(DÉTAILS DE L'EXERCICE) Dans le texte sur la détention arbitraire, recopiez le passage commençant par "Comme exemple de" et se terminant par "immigrés en RCA.", en substituant "incarcération" à "détention".

(TEXTE FOURNI)
....

Comme exemple de détention arbitraire, nous pouvons
illustrer le cas de l'affaire William et autres de la République
Démocratique du Congo immigrés en RCA.
`'En l'espèce, le sieur William, immigré en
1995 en RCA, cireur de chaussure de son état a eu la malchance un
jour (janvier 2000) de cirer la chaussure d'un Gendarme, lequel lui
reproche d'avoir endommagé ses chaussures et lui demande une chaussure
neuve en compensation. N'arrivant pas à satisfaire la demande du
Gendarme, le sieur William fût arrêter et détenu dans les
locaux de la Gendarmerie Nationale. Face à cela, à défaut
d'une chaussure neuve, son frère parti acheter une autre
chaussure à la friperie et donna au Gendarme
prétendument lésé après
des excuses préalablement faites. Celui ci a
considéré ce geste comme
étant une injure et inflige le meme sort de William
à son frère.» La question qu'on se pose est donc de
savoir si le fait de mal cirer une chaussure constitue en soi une infraction
possible d'emprisonnement ? Le juge en a répondu par une négation
en l'affaire. Et donc ceci est considéré comme étant
illégal et constitue ce qu'on appelle une détention
arbitraire.

....

(MATÉRIEL FOURNI)
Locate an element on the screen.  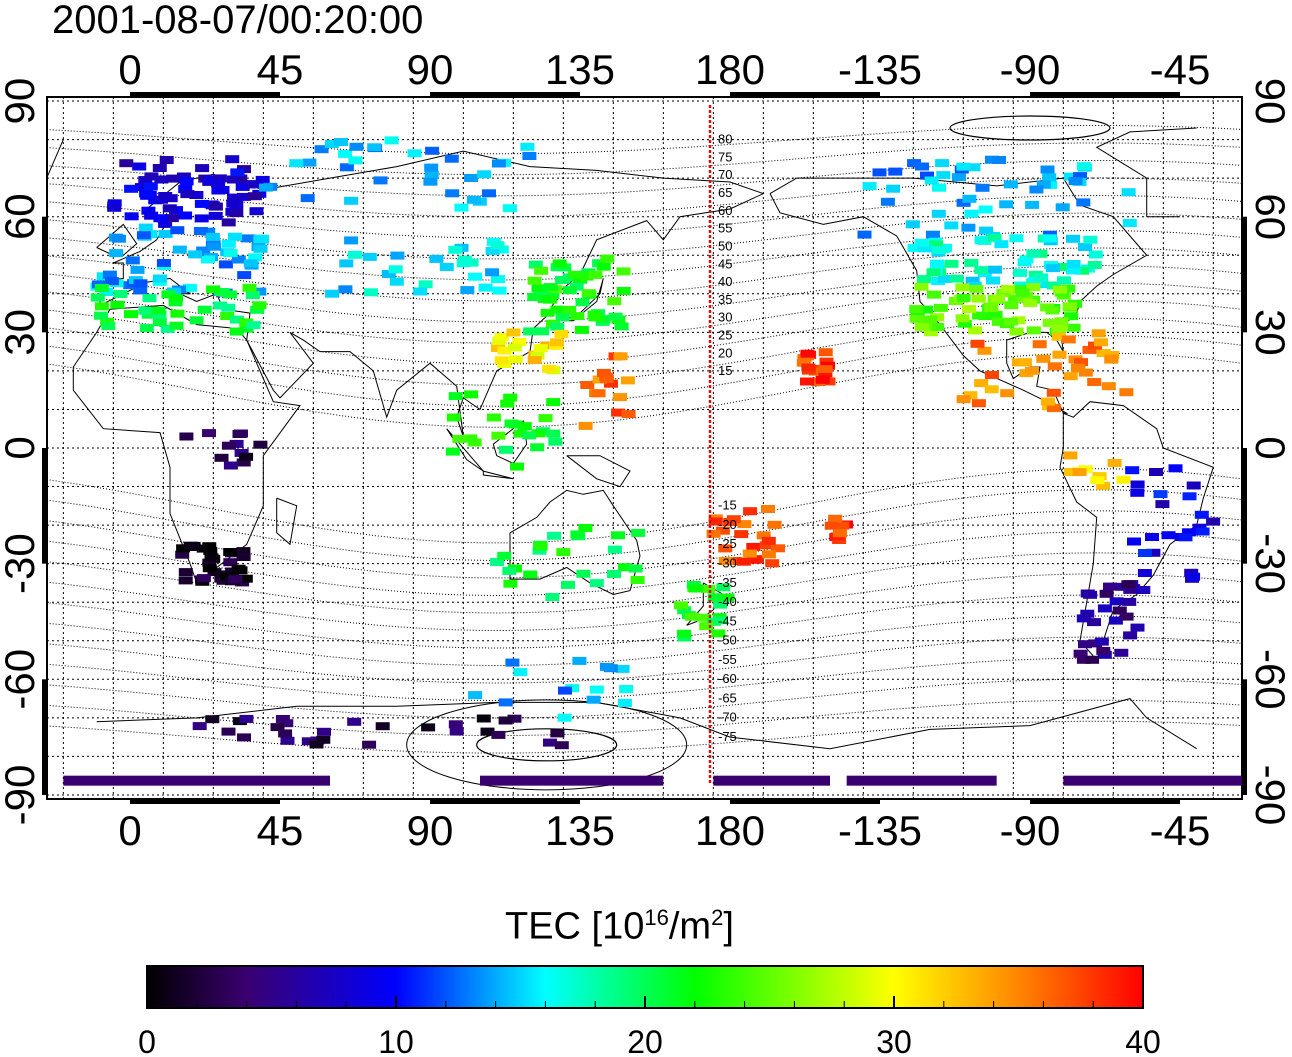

....

(RÉPONSE ATTENDUE)
Comme exemple de incarcération arbitraire, nous pouvons
illustrer le cas de l'affaire William et autres de la République
Démocratique du Congo immigrés en RCA.